[[ Stored data open ]]

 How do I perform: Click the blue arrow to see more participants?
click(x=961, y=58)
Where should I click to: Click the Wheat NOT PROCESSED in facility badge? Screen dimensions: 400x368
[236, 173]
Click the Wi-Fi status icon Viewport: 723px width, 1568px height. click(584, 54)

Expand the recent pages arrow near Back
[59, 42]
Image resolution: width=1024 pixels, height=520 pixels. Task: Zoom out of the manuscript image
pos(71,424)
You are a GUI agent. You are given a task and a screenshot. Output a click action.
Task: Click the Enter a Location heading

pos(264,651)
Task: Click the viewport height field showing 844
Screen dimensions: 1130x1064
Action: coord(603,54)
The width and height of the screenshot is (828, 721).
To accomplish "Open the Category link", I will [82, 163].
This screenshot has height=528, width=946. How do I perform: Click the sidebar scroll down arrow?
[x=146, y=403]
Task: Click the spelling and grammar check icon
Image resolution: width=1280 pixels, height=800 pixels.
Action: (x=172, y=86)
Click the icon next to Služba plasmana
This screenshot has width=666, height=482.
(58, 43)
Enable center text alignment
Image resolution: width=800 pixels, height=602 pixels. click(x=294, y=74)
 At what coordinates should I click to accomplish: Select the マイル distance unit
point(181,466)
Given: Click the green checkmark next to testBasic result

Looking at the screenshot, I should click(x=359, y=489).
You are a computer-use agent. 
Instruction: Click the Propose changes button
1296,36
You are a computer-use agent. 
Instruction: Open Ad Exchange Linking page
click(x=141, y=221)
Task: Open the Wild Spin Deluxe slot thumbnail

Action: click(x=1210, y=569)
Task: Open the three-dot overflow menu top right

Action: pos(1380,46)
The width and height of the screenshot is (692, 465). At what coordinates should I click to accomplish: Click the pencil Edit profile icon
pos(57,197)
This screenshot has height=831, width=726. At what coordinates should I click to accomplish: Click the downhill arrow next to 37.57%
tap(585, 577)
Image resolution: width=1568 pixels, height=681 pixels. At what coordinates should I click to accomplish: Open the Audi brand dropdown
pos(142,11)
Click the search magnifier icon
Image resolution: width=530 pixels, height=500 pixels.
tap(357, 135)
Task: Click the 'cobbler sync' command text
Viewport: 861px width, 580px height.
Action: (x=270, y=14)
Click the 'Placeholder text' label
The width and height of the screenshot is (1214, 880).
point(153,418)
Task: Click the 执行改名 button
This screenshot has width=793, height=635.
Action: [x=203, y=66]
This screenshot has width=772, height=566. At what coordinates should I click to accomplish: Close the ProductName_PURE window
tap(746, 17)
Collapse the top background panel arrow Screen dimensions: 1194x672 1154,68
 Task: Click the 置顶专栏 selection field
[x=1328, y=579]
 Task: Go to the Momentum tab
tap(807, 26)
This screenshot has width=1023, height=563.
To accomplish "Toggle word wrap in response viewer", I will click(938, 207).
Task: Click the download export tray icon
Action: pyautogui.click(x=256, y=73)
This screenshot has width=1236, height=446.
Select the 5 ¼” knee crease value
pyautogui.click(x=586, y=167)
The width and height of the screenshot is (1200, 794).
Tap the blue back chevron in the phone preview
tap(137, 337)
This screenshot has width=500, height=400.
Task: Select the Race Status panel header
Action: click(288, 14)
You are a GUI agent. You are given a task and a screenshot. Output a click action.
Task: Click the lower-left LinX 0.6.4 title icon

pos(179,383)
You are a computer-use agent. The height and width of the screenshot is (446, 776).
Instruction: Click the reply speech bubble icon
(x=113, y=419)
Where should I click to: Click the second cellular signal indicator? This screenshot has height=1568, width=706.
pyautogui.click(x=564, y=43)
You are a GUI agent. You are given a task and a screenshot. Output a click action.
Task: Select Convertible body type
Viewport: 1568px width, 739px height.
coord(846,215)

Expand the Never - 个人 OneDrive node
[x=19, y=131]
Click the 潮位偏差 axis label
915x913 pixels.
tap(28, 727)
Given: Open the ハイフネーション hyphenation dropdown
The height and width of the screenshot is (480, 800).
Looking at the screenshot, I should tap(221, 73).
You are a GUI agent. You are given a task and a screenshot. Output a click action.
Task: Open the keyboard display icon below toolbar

[[ Stored data closed ]]

**What is being asked:**
Each entry above is to be printed again exactly.

**Response area:**
 How do I perform: Click the blue arrow to see more participants?
click(x=961, y=58)
Where should I click to: Click the Wheat NOT PROCESSED in facility badge? Screen dimensions: 400x368
[236, 173]
Click the Wi-Fi status icon Viewport: 723px width, 1568px height. click(584, 54)

Expand the recent pages arrow near Back
[59, 42]
Image resolution: width=1024 pixels, height=520 pixels. Task: Zoom out of the manuscript image
pos(71,424)
You are a GUI agent. You are given a task and a screenshot. Output a click action.
Task: Click the Enter a Location heading

pos(264,651)
Task: Click the viewport height field showing 844
Screen dimensions: 1130x1064
Action: coord(603,54)
The width and height of the screenshot is (828, 721).
To accomplish "Open the Category link", I will [82, 163].
This screenshot has height=528, width=946. How do I perform: Click the sidebar scroll down arrow?
[x=146, y=403]
Task: Click the spelling and grammar check icon
Image resolution: width=1280 pixels, height=800 pixels.
Action: (x=172, y=86)
Click the icon next to Služba plasmana
This screenshot has width=666, height=482.
(58, 43)
Enable center text alignment
Image resolution: width=800 pixels, height=602 pixels. click(x=294, y=74)
 At what coordinates should I click to accomplish: Select the マイル distance unit
point(181,466)
Given: Click the green checkmark next to testBasic result

Looking at the screenshot, I should click(x=359, y=489).
You are a computer-use agent. 
Instruction: Click the Propose changes button
1296,36
You are a computer-use agent. 
Instruction: Open Ad Exchange Linking page
click(x=141, y=221)
Task: Open the Wild Spin Deluxe slot thumbnail

Action: click(x=1210, y=569)
Task: Open the three-dot overflow menu top right

Action: pos(1380,46)
The width and height of the screenshot is (692, 465). At what coordinates should I click to accomplish: Click the pencil Edit profile icon
pos(57,197)
This screenshot has height=831, width=726. At what coordinates should I click to accomplish: Click the downhill arrow next to 37.57%
tap(585, 577)
Image resolution: width=1568 pixels, height=681 pixels. At what coordinates should I click to accomplish: Open the Audi brand dropdown
pos(142,11)
Click the search magnifier icon
Image resolution: width=530 pixels, height=500 pixels.
tap(357, 135)
Task: Click the 'cobbler sync' command text
Viewport: 861px width, 580px height.
Action: (x=270, y=14)
Click the 'Placeholder text' label
The width and height of the screenshot is (1214, 880).
point(153,418)
Task: Click the 执行改名 button
This screenshot has width=793, height=635.
Action: [x=203, y=66]
This screenshot has width=772, height=566. At what coordinates should I click to accomplish: Close the ProductName_PURE window
tap(746, 17)
Collapse the top background panel arrow Screen dimensions: 1194x672 1154,68
 Task: Click the 置顶专栏 selection field
[x=1328, y=579]
 Task: Go to the Momentum tab
tap(807, 26)
This screenshot has width=1023, height=563.
To accomplish "Toggle word wrap in response viewer", I will click(938, 207).
Task: Click the download export tray icon
Action: pyautogui.click(x=256, y=73)
This screenshot has width=1236, height=446.
Select the 5 ¼” knee crease value
pyautogui.click(x=586, y=167)
The width and height of the screenshot is (1200, 794).
Tap the blue back chevron in the phone preview
tap(137, 337)
This screenshot has width=500, height=400.
Task: Select the Race Status panel header
Action: click(288, 14)
You are a GUI agent. You are given a task and a screenshot. Output a click action.
Task: Click the lower-left LinX 0.6.4 title icon

pos(179,383)
You are a computer-use agent. The height and width of the screenshot is (446, 776).
Instruction: Click the reply speech bubble icon
(x=113, y=419)
Where should I click to: Click the second cellular signal indicator? This screenshot has height=1568, width=706.
pyautogui.click(x=564, y=43)
You are a GUI agent. You are given a task and a screenshot. Output a click action.
Task: Select Convertible body type
Viewport: 1568px width, 739px height.
coord(846,215)

Expand the Never - 个人 OneDrive node
[x=19, y=131]
Click the 潮位偏差 axis label
915x913 pixels.
tap(28, 727)
Given: Open the ハイフネーション hyphenation dropdown
The height and width of the screenshot is (480, 800).
Looking at the screenshot, I should tap(221, 73).
You are a GUI agent. You are given a task and a screenshot. Output a click action.
Task: Open the keyboard display icon below toolbar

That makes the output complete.